→ Records for this task
○ ○ ○ ○

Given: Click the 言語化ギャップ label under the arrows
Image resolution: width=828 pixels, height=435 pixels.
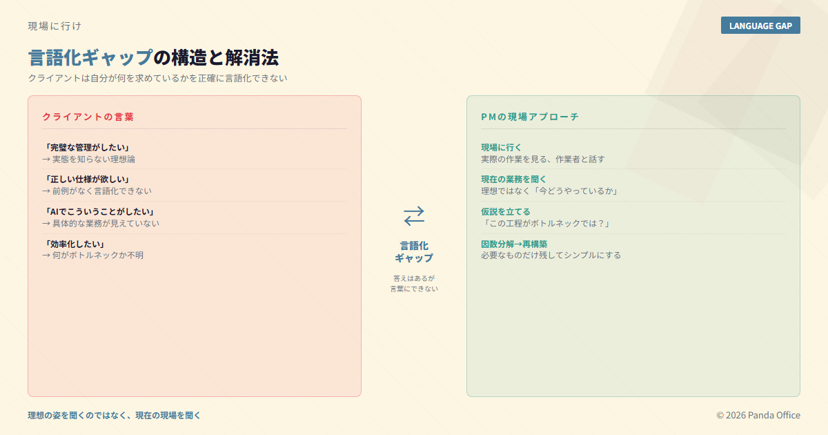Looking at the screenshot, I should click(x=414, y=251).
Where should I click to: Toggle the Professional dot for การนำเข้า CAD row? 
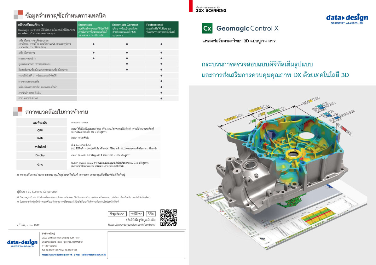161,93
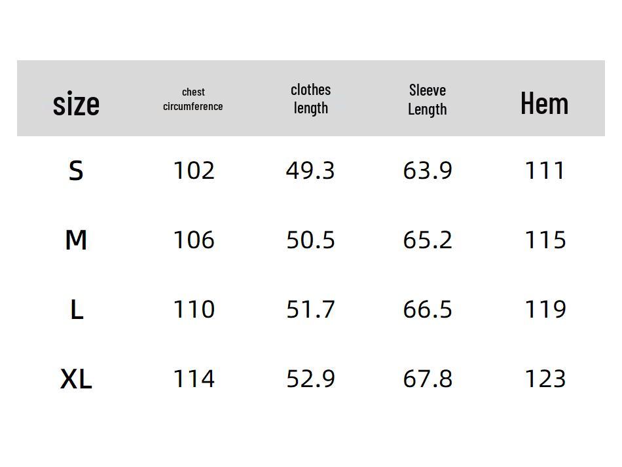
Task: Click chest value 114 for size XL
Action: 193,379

○ ○ ○ ○

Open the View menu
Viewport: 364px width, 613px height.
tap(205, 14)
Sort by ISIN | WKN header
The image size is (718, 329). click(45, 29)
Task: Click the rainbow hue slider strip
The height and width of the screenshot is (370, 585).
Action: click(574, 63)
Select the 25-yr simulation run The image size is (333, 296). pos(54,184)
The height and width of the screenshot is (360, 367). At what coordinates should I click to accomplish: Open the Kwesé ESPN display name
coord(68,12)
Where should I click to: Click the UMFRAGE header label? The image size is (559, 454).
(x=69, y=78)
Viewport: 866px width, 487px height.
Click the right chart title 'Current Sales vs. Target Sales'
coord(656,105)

○ ○ ○ ○

→ Your instructions
In the listing above, transcribe exactly everything from the line containing "The height and width of the screenshot is (370, 585)." down to the line containing "Viewport: 866px width, 487px height.", including both and nothing more.

→ Exercise result
The height and width of the screenshot is (370, 585).
Action: click(574, 63)
Select the 25-yr simulation run The image size is (333, 296). pos(54,184)
The height and width of the screenshot is (360, 367). At what coordinates should I click to accomplish: Open the Kwesé ESPN display name
coord(68,12)
Where should I click to: Click the UMFRAGE header label? The image size is (559, 454).
(x=69, y=78)
Viewport: 866px width, 487px height.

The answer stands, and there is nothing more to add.